> **DIRECTION**:
Reproduce each of the following rows verbatim, without any alteration.

> **DATA RECORDS**:
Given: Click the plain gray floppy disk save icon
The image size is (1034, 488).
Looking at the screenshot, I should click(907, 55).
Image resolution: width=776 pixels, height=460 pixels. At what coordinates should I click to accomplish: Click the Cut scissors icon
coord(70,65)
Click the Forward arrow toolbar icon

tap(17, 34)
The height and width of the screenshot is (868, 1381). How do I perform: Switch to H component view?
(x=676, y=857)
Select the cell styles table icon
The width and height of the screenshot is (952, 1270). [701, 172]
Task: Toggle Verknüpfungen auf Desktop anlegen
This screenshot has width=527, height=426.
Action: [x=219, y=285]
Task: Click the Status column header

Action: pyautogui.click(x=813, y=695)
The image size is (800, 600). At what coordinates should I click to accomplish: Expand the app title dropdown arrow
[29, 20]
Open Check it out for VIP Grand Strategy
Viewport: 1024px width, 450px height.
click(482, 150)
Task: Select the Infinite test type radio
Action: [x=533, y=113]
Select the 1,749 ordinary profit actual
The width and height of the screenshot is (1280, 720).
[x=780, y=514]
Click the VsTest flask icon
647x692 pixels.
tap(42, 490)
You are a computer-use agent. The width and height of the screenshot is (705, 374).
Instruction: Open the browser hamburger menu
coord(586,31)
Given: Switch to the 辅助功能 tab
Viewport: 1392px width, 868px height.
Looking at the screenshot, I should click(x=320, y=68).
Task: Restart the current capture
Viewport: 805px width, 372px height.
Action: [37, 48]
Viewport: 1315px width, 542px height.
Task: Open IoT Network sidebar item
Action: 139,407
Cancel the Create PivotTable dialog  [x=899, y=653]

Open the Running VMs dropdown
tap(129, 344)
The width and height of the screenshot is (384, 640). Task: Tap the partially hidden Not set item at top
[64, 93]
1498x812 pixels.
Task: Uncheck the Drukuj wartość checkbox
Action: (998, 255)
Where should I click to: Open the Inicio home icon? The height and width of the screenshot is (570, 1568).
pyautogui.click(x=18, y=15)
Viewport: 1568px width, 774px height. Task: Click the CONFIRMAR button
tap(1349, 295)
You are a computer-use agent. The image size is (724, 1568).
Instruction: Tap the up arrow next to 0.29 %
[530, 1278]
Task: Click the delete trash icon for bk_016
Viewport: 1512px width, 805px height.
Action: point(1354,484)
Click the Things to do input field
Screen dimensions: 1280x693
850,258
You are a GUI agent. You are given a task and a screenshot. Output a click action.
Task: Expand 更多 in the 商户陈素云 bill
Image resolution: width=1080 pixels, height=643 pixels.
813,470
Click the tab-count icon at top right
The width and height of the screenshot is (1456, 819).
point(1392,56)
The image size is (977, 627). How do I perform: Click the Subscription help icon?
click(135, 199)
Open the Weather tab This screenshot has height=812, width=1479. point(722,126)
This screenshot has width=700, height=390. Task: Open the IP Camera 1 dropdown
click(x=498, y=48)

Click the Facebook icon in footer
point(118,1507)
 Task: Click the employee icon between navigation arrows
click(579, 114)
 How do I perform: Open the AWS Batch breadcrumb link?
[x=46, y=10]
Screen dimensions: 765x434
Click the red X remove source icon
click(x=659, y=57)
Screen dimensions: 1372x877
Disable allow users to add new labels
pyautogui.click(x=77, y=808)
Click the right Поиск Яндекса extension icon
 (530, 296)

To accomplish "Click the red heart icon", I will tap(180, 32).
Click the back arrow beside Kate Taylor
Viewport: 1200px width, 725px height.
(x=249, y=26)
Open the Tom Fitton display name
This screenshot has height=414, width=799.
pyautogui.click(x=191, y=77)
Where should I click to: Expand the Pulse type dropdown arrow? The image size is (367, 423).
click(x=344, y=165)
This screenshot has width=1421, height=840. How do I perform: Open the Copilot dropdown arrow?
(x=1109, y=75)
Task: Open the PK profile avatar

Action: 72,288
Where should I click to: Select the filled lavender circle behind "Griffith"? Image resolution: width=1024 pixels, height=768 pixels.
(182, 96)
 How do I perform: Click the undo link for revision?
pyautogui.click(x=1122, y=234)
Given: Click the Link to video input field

> **REPLY TO THE EXERCISE**:
Given: Click the plain gray floppy disk save icon
The image size is (1034, 488).
Looking at the screenshot, I should click(907, 55).
Image resolution: width=776 pixels, height=460 pixels. At what coordinates should I click to accomplish: Click the Cut scissors icon
coord(70,65)
Click the Forward arrow toolbar icon

tap(17, 34)
The height and width of the screenshot is (868, 1381). How do I perform: Switch to H component view?
(x=676, y=857)
Select the cell styles table icon
The width and height of the screenshot is (952, 1270). [701, 172]
Task: Toggle Verknüpfungen auf Desktop anlegen
This screenshot has width=527, height=426.
Action: [x=219, y=285]
Task: Click the Status column header

Action: pyautogui.click(x=813, y=695)
The image size is (800, 600). At what coordinates should I click to accomplish: Expand the app title dropdown arrow
[29, 20]
Open Check it out for VIP Grand Strategy
Viewport: 1024px width, 450px height.
click(482, 150)
Task: Select the Infinite test type radio
Action: [x=533, y=113]
Select the 1,749 ordinary profit actual
The width and height of the screenshot is (1280, 720).
[x=780, y=514]
Click the VsTest flask icon
647x692 pixels.
tap(42, 490)
You are a computer-use agent. The width and height of the screenshot is (705, 374).
Instruction: Open the browser hamburger menu
coord(586,31)
Given: Switch to the 辅助功能 tab
Viewport: 1392px width, 868px height.
Looking at the screenshot, I should click(x=320, y=68).
Task: Restart the current capture
Viewport: 805px width, 372px height.
Action: [37, 48]
Viewport: 1315px width, 542px height.
Task: Open IoT Network sidebar item
Action: 139,407
Cancel the Create PivotTable dialog  [x=899, y=653]

Open the Running VMs dropdown
tap(129, 344)
The width and height of the screenshot is (384, 640). Task: Tap the partially hidden Not set item at top
[64, 93]
1498x812 pixels.
Task: Uncheck the Drukuj wartość checkbox
Action: (998, 255)
Where should I click to: Open the Inicio home icon? The height and width of the screenshot is (570, 1568).
pyautogui.click(x=18, y=15)
Viewport: 1568px width, 774px height. Task: Click the CONFIRMAR button
tap(1349, 295)
You are a computer-use agent. The image size is (724, 1568).
Instruction: Tap the up arrow next to 0.29 %
[530, 1278]
Task: Click the delete trash icon for bk_016
Viewport: 1512px width, 805px height.
Action: point(1354,484)
Click the Things to do input field
Screen dimensions: 1280x693
850,258
You are a GUI agent. You are given a task and a screenshot. Output a click action.
Task: Expand 更多 in the 商户陈素云 bill
Image resolution: width=1080 pixels, height=643 pixels.
813,470
Click the tab-count icon at top right
The width and height of the screenshot is (1456, 819).
point(1392,56)
The image size is (977, 627). How do I perform: Click the Subscription help icon?
click(135, 199)
Open the Weather tab This screenshot has height=812, width=1479. point(722,126)
This screenshot has width=700, height=390. Task: Open the IP Camera 1 dropdown
click(x=498, y=48)

Click the Facebook icon in footer
point(118,1507)
 Task: Click the employee icon between navigation arrows
click(579, 114)
 How do I perform: Open the AWS Batch breadcrumb link?
[x=46, y=10]
Screen dimensions: 765x434
Click the red X remove source icon
click(x=659, y=57)
Screen dimensions: 1372x877
Disable allow users to add new labels
pyautogui.click(x=77, y=808)
Click the right Поиск Яндекса extension icon
 (530, 296)

To accomplish "Click the red heart icon", I will tap(180, 32).
Click the back arrow beside Kate Taylor
Viewport: 1200px width, 725px height.
(x=249, y=26)
Open the Tom Fitton display name
This screenshot has height=414, width=799.
pyautogui.click(x=191, y=77)
Where should I click to: Expand the Pulse type dropdown arrow? The image size is (367, 423).
click(x=344, y=165)
This screenshot has width=1421, height=840. How do I perform: Open the Copilot dropdown arrow?
(x=1109, y=75)
Task: Open the PK profile avatar

Action: 72,288
Where should I click to: Select the filled lavender circle behind "Griffith"? Image resolution: width=1024 pixels, height=768 pixels.
(182, 96)
 How do I perform: Click the undo link for revision?
pyautogui.click(x=1122, y=234)
Given: Click the Link to video input field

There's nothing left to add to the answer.